=== Section Start ===

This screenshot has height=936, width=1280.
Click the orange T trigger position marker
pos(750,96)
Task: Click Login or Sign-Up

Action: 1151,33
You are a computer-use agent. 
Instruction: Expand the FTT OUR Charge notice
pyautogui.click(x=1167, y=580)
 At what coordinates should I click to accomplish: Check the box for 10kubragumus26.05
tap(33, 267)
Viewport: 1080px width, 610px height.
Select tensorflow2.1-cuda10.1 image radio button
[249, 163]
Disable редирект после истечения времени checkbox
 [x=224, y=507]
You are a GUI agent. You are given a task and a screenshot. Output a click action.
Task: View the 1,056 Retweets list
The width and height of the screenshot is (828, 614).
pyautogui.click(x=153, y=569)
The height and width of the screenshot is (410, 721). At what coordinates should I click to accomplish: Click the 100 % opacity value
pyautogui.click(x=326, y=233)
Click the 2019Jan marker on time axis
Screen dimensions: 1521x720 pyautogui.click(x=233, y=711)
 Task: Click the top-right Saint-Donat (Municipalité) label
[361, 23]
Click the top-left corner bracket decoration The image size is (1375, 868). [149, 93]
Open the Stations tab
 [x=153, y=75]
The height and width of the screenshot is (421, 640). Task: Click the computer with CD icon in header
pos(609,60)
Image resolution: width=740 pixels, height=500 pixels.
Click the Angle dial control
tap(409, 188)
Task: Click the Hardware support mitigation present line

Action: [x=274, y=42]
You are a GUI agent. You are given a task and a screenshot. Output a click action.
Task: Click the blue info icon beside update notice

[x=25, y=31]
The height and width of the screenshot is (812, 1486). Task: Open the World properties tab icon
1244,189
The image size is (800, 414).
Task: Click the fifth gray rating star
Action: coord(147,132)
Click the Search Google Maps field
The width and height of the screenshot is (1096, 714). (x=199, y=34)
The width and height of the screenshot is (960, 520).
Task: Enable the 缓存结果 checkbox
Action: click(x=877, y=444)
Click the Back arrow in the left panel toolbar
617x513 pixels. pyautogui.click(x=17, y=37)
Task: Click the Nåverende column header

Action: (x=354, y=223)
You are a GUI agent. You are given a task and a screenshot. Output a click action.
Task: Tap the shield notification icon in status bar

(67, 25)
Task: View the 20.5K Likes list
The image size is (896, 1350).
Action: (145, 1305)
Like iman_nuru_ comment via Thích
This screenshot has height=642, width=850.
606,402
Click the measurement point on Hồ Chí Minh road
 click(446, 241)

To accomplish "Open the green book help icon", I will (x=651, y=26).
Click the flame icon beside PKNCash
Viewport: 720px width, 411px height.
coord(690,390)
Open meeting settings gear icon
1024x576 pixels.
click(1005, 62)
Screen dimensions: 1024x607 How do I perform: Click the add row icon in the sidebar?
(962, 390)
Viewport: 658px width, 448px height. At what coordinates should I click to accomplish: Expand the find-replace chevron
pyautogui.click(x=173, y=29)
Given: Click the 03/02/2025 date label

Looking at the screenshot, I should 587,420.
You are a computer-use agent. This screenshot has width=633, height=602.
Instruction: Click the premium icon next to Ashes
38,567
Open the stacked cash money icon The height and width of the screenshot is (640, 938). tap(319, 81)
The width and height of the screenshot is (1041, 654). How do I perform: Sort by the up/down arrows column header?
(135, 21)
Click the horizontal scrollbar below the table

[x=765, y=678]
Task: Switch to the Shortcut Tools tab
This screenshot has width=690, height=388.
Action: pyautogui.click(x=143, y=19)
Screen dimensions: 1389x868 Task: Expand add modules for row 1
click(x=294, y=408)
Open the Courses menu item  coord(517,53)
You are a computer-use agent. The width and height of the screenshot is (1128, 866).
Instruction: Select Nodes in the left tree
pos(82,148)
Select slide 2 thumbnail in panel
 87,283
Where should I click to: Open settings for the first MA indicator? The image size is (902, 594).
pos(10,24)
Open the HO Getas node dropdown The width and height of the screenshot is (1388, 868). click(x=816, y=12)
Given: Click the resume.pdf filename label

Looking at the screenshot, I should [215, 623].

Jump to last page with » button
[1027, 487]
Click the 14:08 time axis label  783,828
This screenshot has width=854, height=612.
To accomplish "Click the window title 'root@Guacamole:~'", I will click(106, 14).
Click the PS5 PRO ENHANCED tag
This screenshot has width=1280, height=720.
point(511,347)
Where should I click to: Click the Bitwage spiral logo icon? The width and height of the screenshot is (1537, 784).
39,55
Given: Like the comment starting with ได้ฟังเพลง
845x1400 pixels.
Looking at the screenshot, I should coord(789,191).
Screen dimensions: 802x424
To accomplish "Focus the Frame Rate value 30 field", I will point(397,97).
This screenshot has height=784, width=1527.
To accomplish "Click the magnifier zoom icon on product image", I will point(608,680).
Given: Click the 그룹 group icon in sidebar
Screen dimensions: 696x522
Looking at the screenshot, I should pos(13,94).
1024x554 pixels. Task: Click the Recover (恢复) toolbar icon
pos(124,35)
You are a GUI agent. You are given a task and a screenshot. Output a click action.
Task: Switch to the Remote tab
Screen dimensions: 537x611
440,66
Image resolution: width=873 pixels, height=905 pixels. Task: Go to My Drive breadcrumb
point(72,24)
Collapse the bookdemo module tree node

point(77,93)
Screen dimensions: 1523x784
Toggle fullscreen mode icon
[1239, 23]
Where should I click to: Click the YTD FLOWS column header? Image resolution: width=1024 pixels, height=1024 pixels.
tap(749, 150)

=== Section End ===

_EXERCISE BRIEF_. Filter the material for the word "Switch" and copy each matching line.

_RESPONSE_.
Task: Switch to the Shortcut Tools tab
Task: Switch to the Remote tab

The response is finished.